Recently, preparation of the 2′-fluoro-6′-methylene-carbocyclic adenosine (FMCA) (EC50=0.55 μM), which borrowed the 6′-methylene-carbocyclic nucleus of entecavir, led to a potent inhibitor of HBV replication that was also active against the lamivudine-entecavirresistant clone (L180M+M204V+S202G) [R. K. Rawal et al. 2′-Fluoro-6′-methylene-carbocyclic adenosine phosphoramidate (FMCAP) prodrug: In vitro anti-HBV activity against the lamivudineentecavir resistant triple mutant and its mechanism of action. Bioorg. Med. Chem. Lett. 2013. 23, 503-506.]. Furthermore, preparation of the corresponding 5′-phosphoramidate of FMCA resulted in a compound that was 10-fold more potent than FMCA against both the wild-type (EC50=0.62 μM) and resistant mutant (EC50=0.054 μM) [R. K. Rawal et al. 2′-Fluoro-6′-methylene-carbocyclic adenosine phosphoramidate (FMCAP) prodrug: In vitro anti-HBV activity against the lamivudineentecavir resistant triple mutant and its mechanism of action. Bioorg. Med. Chem. Lett. 2013. 23, 503-506.].
It is also known that the phosphoramidate conjugates of clevudine (EIDD-02173) retained potent anti-HBV activity in cell culture models of infection. The phosphoramidate moiety successfully delivered clevudine-5′-monophosphate to the liver while significantly decreasing non-liver organ exposure. Selective targeting of the liver could potentially lead to a decrease in the off-target effects related to clevudine in humans. [G. R. Bluemling et al. Targeted Delivery of Clevudine-5′-Monophosphate to the Liver After Oral Administration of a Clevudine-5′-Phosphoramidate Conjugate to Rats for the Treatment of HBV Infections. Global Antiviral Journal 2015, 11, Suppl. 3: HEP DART 2015: Abstr. 104, P. 97].

Gemcitabin-5′-phosphoramidate (NUC-1031) [M. Slusarczyk et al. Application of ProTide Technology to Gemcitabine: A Successful Approach to Overcome the Key Cancer Resistance Mechanisms Leads to a New Agent (NUC-1031) in Clinical Development. J. Med. Chem. 2014, 57, 1531-1542] showed a high anti-cancer activity. In particular NUC-1031 significantly reduced tumor volume in vivo in xenografts models of human pancreatic cancer. Important to note that activation of NUC-1031 is much less dependent on the nucleoside transporters and deoxycytidine than gemcitabine. In addition, NUC-1031 is resistant to cytidine deaminase degradation unlike gemcitabine.

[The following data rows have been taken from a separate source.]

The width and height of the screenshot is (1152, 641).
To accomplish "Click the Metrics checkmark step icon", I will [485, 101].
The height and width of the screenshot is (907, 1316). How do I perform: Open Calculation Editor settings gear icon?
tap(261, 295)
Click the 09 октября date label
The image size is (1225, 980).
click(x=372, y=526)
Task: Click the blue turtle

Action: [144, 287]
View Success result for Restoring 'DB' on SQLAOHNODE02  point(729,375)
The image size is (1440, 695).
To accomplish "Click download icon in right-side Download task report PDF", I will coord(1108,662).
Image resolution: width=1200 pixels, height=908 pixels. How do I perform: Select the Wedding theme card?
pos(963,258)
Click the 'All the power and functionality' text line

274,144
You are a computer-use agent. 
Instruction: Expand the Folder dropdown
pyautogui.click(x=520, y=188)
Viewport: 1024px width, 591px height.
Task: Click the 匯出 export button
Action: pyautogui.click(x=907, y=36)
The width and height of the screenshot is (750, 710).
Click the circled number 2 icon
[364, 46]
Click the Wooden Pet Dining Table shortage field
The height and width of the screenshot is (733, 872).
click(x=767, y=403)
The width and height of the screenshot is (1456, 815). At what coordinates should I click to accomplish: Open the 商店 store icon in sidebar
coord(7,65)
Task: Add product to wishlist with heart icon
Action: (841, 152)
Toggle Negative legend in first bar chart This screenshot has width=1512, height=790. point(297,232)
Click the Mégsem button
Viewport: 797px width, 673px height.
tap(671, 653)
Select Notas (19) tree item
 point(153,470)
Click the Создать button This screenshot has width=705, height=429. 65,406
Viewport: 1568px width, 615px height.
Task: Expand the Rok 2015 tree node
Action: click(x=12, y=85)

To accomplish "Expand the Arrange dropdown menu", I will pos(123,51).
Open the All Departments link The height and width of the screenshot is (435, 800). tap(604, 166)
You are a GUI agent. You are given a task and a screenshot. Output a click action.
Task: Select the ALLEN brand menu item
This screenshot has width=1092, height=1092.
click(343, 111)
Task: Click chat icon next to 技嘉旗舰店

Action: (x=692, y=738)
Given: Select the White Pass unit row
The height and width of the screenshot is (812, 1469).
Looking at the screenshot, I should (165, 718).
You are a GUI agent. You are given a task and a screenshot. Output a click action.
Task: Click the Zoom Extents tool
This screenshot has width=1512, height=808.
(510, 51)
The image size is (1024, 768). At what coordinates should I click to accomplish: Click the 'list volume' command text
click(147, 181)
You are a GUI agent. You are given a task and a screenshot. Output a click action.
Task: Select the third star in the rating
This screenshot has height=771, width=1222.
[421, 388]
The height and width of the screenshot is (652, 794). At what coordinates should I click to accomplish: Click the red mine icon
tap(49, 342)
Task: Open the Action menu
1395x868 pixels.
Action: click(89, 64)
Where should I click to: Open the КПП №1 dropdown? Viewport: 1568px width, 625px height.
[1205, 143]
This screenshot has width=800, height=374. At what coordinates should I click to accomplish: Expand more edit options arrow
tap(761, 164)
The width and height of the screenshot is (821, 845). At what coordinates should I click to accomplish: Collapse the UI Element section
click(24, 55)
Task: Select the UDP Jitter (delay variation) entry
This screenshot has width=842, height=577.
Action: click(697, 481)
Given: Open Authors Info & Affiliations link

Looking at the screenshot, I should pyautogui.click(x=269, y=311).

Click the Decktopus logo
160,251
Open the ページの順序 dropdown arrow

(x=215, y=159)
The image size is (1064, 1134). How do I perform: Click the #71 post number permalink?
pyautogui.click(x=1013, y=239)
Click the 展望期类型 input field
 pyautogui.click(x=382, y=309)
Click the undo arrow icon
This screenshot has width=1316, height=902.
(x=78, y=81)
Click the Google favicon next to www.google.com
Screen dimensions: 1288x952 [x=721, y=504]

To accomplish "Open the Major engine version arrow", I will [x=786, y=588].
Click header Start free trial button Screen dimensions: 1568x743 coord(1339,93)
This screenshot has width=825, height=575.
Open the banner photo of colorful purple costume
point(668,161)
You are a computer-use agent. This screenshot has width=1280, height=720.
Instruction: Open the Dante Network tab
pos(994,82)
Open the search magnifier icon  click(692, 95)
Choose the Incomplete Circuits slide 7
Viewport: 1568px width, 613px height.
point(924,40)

It should be noted that the structure of phosphoramidite moiety has a significant impact on the stability of phosphoramidate nucleosides in various media, their pharmacokinetics, bioavailability, distribution in body organs and the selectivity of their action [M. J. Sofia et al. 2010. P. Wang et al. Phosphoramidate prodrugs of (−)-β-D-(2R, 4R)-dioxolane-thymine (DOT) as potent anti-HIV agents. Antiviral Chem. Chemotherapy 2012, 22, 217-238. L. Bondada et al. Adenosine Dioxolane Nucleoside Phosphoramidates as Antiviral Agents for Human Immunodeficiency and Hepatitis B Viruses. ACS Med. Chem. Lett. 2013, 4, 747-751. M. Slusarczyk et al. Application of ProTide Technology to Gemcitabine: A Successful Approach to Overcome the Key Cancer Resistance Mechanisms Leads to a New Agent (NUC-1031) in Clinical Development. J. Med. Chem. 2014, 57, 1531-1542.].
So far synthesis of new phosphoramidate nucleosides and their use as chemotherapeutic agents for the treatment of viral diseases and cancer are highly relevant.
Is important to note also that until now nucleoside-containing macroheterocyclic phosphoramidates and their use for treating viral and cancerous diseases were unknown.